---------- The records

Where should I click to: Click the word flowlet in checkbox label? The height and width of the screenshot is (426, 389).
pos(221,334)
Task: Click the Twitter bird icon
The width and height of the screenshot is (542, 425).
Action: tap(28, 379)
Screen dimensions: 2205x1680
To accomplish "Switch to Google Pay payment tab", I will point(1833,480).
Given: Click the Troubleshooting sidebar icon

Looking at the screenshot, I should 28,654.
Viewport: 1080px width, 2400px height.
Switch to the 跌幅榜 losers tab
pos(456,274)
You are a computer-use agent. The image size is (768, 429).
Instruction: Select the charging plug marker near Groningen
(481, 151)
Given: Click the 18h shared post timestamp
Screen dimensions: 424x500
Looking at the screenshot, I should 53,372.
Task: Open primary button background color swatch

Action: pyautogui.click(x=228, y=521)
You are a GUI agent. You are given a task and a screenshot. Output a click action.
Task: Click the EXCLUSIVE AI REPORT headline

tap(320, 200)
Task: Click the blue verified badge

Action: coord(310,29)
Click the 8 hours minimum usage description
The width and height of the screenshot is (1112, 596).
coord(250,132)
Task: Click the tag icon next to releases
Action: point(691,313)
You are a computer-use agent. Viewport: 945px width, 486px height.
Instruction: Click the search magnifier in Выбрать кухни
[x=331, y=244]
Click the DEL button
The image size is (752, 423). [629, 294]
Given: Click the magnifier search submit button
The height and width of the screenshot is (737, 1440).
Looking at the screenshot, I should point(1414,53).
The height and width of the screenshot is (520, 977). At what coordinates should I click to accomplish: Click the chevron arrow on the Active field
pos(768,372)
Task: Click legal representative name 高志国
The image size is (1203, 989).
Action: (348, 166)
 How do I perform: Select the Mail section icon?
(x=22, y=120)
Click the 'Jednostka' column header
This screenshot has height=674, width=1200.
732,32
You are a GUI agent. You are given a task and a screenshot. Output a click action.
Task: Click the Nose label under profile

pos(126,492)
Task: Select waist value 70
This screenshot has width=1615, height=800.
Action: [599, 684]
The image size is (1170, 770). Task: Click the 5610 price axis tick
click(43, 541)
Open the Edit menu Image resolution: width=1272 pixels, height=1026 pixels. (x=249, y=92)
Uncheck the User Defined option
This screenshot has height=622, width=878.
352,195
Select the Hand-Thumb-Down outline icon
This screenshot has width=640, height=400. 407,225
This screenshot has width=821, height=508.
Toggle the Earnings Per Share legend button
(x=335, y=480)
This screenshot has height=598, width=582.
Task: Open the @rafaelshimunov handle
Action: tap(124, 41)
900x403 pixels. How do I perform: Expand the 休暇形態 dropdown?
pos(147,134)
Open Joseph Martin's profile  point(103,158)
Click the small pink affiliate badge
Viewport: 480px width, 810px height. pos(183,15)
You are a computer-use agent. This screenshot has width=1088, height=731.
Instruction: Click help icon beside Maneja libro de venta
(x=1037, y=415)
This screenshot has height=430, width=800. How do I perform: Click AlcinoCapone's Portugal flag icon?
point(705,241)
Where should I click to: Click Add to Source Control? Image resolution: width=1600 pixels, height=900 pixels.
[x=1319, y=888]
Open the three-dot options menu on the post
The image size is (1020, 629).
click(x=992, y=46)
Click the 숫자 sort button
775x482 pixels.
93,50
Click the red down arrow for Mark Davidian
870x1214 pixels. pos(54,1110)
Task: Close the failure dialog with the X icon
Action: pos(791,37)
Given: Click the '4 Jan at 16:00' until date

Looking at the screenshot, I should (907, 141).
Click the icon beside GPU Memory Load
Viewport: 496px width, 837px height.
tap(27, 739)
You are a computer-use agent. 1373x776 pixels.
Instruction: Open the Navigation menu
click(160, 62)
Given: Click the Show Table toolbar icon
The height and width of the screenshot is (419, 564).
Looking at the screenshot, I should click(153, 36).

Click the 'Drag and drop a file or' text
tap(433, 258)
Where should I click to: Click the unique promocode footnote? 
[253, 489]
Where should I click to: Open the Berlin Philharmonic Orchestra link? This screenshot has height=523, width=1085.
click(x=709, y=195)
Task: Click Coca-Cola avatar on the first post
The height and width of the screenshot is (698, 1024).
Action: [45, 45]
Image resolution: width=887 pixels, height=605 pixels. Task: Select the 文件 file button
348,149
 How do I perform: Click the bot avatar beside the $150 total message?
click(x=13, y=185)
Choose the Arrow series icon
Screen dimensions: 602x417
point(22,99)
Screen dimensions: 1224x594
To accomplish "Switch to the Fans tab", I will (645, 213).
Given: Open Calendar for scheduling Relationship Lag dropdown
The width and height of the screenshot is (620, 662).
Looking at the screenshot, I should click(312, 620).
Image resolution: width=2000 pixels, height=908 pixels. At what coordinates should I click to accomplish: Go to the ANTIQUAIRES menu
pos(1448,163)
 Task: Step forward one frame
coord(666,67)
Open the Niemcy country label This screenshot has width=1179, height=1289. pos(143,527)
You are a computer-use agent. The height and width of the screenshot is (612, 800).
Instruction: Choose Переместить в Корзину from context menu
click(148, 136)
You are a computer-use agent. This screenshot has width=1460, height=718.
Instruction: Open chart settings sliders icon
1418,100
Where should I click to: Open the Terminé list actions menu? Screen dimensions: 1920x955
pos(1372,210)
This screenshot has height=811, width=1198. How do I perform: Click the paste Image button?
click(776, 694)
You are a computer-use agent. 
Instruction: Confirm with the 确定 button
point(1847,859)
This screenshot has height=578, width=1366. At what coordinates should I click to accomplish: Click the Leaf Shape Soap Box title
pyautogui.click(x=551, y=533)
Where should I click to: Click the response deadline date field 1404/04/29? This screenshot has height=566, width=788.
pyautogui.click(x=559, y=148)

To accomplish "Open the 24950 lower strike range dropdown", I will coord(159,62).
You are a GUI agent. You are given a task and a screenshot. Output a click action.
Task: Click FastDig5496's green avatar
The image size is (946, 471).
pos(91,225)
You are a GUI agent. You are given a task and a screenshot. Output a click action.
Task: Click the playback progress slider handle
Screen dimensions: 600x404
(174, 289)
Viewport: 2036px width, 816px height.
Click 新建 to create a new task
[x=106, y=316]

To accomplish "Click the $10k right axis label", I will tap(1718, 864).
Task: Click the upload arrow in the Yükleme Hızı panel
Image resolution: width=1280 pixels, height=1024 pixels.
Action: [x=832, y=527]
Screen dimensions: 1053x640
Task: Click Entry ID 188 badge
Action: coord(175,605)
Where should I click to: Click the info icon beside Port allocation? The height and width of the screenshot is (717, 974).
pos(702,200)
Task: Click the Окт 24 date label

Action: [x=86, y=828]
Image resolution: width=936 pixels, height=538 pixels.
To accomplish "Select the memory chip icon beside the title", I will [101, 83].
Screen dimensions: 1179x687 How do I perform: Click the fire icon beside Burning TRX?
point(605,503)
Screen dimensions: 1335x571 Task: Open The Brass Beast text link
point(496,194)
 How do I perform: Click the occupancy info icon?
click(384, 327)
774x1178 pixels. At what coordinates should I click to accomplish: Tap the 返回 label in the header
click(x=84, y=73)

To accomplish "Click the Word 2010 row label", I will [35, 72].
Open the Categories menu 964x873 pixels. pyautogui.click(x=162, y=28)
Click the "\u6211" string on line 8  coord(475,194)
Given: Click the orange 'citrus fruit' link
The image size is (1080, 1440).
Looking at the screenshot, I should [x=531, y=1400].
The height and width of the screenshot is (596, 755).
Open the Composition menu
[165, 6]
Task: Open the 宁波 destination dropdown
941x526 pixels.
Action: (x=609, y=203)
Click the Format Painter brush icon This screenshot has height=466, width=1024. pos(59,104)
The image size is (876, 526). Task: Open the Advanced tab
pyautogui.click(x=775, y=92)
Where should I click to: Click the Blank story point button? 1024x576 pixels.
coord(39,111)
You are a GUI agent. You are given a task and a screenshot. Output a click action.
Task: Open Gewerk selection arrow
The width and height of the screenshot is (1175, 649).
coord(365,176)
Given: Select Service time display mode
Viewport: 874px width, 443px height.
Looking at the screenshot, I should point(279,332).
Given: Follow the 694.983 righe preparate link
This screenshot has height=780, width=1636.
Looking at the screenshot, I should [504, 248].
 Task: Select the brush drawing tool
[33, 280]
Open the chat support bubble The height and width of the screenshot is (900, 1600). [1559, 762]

--------------------

The result should be every line that contains "will", copied from the entries.

**Your solution**
To accomplish "Switch to Google Pay payment tab", I will point(1833,480).
To accomplish "Switch to the Fans tab", I will (645, 213).
To accomplish "Open the 24950 lower strike range dropdown", I will coord(159,62).
To accomplish "Click the $10k right axis label", I will tap(1718, 864).
To accomplish "Select the memory chip icon beside the title", I will [101, 83].
To accomplish "Click the Word 2010 row label", I will [35, 72].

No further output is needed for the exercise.